Toasted Coconut Chocolate Banana Bread recipe
i am baker

Toasted Coconut Chocolate Banana Bread is triple chocolate banana bread baked and topped with a salted caramel coconut glaze.

Ingredients

2 cups (250 g) all-purpose flour
½ cup (59 g) cocoa powder
1¼ teaspoon baking soda
½ teaspoon kosher salt
⅓ cup (73 g) vegetable oil
1 cup (200 g) light brown sugar, (packed)
2 large eggs, (room temperature)
⅓ cup (77 g) sour cream, (room temperature)
3 ripe bananas, (mashed (approximately 1¼ cups))
½ cup (84 g) milk chocolate chips
½ cup (84 g) semi-sweet chocolate chips
1 cup (93 g) sweetened shredded coconut
¾ cup (246 g) caramel sundae syrup
¼ teaspoon kosher salt

Method

1
Preheat oven to 350°F. Prepare a 9x5-inch loaf pan by spraying with nonstick spray.
2
In a large bowl, whisk together the flour, cocoa powder, baking soda, and salt.
3
In a separate bowl, add the oil and brown sugar. Whisk to combine.
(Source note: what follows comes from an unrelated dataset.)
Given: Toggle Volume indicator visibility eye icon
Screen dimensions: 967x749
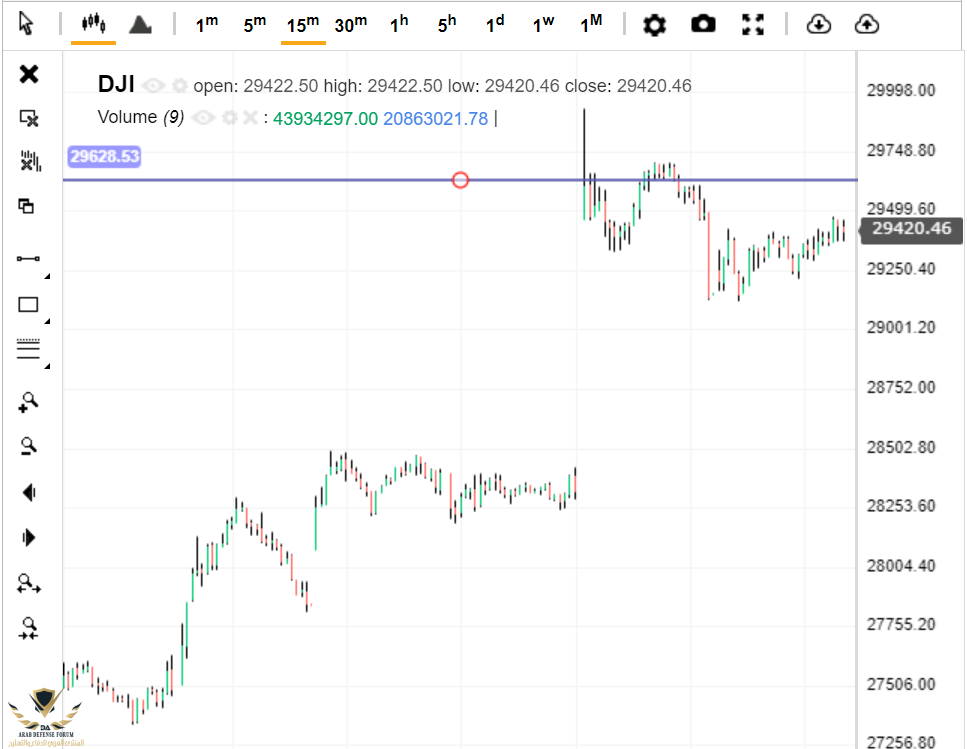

Mix in the eggs and sour cream.
4
To the flour mixture, add the chocolate chips, the oil mixture, and the mashed bananas. Mix just until combined.
5
Pour the batter into the prepared loaf pan. Bake for 60 minutes. After 60 minutes, tent the bread with aluminum foil and bake for an additional 20 minutes. The bread is done when an inserted toothpick comes out with a few crumbs, but no wet batter.
6
Remove the bread from the oven and let cool in the pan as you prepare the coconut topping.
7
As the bread is cooling, toast coconut by adding it to a skillet over medium-low heat for 4-6 minutes, stirring frequently until lightly browned. Let it cool slightly.
8
Mix the toasted coconut with caramel syrup and kosher salt. Spread over loaf, cut, and serve.